Une école mixte et laïque, bien avant les lois de Jules Ferry

Si l'architecture et le confort permettant d'obtenir un niveau de vie agréable est important, Godin met aussi l'accent sur l'éducation intellectuelle. Seul moyen, selon lui, pour les classes les plus pauvres, de s'élever socialement.

Les enfants sont accueillis de la naissance jusqu'à leur 14 ans, dans l'école du Familistère qui est laïque, gratuite, mixte et obligatoire.

Incroyable, des années avant les lois de Jules Ferry ! En 1889, sur 1748 personnes, on compte 482 enfants scolarisés.

Godin crée lui-même les bureaux des élèves (table et banc d'un seul tenant), en prenant compte la taille de chaque enfant.

L'école est donc mixte : Godin pense, avec raison, que mélanger et favoriser l'amitié fille/garçon n’entraîne pas, comme on le croit alors, de futurs comportements répréhensibles, mais au contraire un éveil à l'entraide et au féminisme.

Familistère : école et théâtre

Familistère : école et théâtre | ©Patrick - Morio60 / Flickr / CC-BY-SA

Un service de crèche avant l'heure !

Partisan de l'égalité homme-femme, Godin met en place un service de garde des enfants. Un véritable luxe à l'époque, permettant aux femmes le désirant de travailler à l'usine voisine !

On distingue la nourricerie (jusqu'à 2 ans) et le pouponnat (de 2 à 4 ans), réunis en un seul bâtiment dédié. Les enfants sont accueillis de 6 heures à 19h30.

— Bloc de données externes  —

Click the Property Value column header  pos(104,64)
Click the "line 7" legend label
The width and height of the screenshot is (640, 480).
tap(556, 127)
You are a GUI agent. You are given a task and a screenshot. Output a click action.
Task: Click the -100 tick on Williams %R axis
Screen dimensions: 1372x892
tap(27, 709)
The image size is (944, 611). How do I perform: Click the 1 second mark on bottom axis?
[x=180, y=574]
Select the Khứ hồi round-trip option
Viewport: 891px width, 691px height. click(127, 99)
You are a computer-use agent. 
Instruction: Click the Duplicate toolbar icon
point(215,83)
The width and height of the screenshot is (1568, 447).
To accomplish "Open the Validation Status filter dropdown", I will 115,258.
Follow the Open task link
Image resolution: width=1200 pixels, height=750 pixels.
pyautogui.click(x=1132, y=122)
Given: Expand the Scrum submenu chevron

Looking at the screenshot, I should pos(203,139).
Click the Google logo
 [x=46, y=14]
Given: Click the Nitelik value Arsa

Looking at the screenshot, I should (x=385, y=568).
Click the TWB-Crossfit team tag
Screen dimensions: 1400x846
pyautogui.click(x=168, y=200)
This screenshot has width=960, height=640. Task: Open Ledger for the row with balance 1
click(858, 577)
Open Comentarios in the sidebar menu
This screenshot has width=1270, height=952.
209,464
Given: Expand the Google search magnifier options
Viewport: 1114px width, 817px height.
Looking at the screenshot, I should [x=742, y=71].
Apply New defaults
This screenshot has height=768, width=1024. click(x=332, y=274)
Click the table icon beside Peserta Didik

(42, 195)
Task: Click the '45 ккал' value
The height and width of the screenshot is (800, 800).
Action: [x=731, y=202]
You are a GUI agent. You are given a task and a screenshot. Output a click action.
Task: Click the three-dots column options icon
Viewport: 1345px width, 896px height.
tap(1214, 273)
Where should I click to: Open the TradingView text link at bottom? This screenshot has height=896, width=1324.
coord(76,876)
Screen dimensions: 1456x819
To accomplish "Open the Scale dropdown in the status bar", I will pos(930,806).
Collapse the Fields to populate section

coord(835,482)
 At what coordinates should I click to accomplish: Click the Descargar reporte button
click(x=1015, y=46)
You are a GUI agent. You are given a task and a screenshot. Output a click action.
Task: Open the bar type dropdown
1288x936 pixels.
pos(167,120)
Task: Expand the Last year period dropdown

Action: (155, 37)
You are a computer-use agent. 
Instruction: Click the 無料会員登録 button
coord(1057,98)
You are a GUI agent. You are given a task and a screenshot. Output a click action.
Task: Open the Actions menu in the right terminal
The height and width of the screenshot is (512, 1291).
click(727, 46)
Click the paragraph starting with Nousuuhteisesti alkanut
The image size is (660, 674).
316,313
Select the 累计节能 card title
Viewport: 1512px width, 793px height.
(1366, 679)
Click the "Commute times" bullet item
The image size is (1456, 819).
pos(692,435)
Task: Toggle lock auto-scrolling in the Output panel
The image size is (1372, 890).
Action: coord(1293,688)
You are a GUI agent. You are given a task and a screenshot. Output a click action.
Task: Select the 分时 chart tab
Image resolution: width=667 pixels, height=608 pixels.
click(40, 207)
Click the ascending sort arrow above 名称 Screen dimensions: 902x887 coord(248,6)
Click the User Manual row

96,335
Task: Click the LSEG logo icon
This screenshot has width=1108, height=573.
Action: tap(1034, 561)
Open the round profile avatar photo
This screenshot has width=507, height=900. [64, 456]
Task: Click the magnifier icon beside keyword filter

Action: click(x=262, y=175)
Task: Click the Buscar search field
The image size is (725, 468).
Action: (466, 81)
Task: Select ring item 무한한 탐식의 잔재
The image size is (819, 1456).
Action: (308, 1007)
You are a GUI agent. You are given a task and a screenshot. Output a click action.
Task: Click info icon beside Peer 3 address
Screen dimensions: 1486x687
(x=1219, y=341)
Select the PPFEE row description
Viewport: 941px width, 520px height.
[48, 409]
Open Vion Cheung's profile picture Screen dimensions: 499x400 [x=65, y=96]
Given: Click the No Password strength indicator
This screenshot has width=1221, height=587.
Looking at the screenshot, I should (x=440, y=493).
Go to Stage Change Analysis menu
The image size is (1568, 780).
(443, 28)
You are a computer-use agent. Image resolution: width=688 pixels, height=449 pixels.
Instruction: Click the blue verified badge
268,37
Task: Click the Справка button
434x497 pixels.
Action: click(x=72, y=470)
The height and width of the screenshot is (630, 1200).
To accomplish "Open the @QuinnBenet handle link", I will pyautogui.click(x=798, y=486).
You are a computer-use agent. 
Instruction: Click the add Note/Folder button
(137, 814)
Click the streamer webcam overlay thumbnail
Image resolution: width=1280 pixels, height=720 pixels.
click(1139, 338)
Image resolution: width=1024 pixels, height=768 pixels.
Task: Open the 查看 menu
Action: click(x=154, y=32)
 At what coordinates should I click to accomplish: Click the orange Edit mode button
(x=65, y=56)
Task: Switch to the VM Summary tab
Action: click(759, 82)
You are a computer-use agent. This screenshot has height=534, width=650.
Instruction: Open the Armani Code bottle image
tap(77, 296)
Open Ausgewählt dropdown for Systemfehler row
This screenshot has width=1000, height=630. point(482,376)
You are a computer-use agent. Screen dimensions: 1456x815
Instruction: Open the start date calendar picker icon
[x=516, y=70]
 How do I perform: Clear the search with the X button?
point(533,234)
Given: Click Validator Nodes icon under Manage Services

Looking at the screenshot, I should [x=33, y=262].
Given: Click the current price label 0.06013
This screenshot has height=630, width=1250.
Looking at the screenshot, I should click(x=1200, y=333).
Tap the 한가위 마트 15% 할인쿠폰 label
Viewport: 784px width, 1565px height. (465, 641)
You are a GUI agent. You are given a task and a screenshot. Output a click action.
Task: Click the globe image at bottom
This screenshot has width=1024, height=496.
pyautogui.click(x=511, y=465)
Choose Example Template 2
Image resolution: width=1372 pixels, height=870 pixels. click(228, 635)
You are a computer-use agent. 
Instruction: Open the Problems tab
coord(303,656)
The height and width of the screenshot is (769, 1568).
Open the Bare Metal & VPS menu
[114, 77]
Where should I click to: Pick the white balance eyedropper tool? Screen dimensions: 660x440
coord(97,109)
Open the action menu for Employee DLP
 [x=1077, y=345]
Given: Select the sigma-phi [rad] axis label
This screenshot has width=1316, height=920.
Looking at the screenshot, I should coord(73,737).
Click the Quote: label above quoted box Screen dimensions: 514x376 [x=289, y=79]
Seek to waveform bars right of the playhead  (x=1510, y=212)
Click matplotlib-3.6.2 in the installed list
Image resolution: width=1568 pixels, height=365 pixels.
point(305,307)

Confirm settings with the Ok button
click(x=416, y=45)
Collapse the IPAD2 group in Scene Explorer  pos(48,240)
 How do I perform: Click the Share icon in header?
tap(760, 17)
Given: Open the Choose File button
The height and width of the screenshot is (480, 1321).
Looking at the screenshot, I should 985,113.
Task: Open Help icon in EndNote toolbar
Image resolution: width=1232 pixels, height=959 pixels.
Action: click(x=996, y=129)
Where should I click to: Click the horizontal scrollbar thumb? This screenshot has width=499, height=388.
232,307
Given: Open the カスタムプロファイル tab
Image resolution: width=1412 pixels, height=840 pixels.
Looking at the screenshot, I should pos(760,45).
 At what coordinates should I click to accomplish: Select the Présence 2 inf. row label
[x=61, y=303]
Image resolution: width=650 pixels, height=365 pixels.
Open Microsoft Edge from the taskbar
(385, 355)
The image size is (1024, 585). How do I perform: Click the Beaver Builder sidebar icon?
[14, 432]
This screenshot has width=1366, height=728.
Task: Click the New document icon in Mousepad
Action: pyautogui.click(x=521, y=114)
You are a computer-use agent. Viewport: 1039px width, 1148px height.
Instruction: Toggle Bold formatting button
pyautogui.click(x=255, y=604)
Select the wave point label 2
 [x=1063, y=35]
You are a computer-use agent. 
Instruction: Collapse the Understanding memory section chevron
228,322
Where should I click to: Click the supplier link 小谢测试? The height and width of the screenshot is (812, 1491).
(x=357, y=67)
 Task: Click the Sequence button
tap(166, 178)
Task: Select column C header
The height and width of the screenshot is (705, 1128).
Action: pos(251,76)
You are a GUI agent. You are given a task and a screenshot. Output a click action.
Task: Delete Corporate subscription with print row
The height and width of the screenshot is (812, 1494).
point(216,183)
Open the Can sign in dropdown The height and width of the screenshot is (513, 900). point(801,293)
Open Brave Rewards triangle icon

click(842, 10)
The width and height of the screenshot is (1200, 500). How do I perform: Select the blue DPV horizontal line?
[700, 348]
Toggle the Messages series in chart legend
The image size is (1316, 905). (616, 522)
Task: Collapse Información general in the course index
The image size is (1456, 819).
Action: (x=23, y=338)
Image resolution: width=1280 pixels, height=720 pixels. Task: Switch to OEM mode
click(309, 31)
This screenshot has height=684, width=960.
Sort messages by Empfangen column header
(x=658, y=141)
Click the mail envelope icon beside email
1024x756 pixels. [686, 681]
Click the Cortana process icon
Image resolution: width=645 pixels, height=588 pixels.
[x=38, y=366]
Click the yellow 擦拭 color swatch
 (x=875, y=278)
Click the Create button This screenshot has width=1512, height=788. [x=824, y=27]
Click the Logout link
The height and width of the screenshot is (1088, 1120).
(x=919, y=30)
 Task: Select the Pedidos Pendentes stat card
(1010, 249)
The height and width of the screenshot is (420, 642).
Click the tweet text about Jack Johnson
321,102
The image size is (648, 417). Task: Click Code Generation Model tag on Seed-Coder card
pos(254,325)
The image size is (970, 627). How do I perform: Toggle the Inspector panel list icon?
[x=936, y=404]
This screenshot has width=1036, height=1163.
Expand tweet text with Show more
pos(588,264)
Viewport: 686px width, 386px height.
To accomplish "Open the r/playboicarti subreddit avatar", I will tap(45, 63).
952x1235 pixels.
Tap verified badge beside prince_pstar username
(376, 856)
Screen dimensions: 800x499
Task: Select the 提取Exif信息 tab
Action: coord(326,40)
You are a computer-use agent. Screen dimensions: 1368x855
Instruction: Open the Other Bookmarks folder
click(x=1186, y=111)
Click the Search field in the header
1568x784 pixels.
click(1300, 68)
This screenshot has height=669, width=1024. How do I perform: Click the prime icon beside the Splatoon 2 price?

Tous les berceaux mis à disposition sortent de l'usine voisine. Les matelas ? C’est encore une fois Godin qui les conçoit !

Ceux-ci se composent de son, matière végétale s'agglomérant avec l'humidité dégagée par le corps du bébé ; en remplaçant régulièrement ces parties agglomérées, l'enfant reste au sec. Ce qui est bien plus hygiénique !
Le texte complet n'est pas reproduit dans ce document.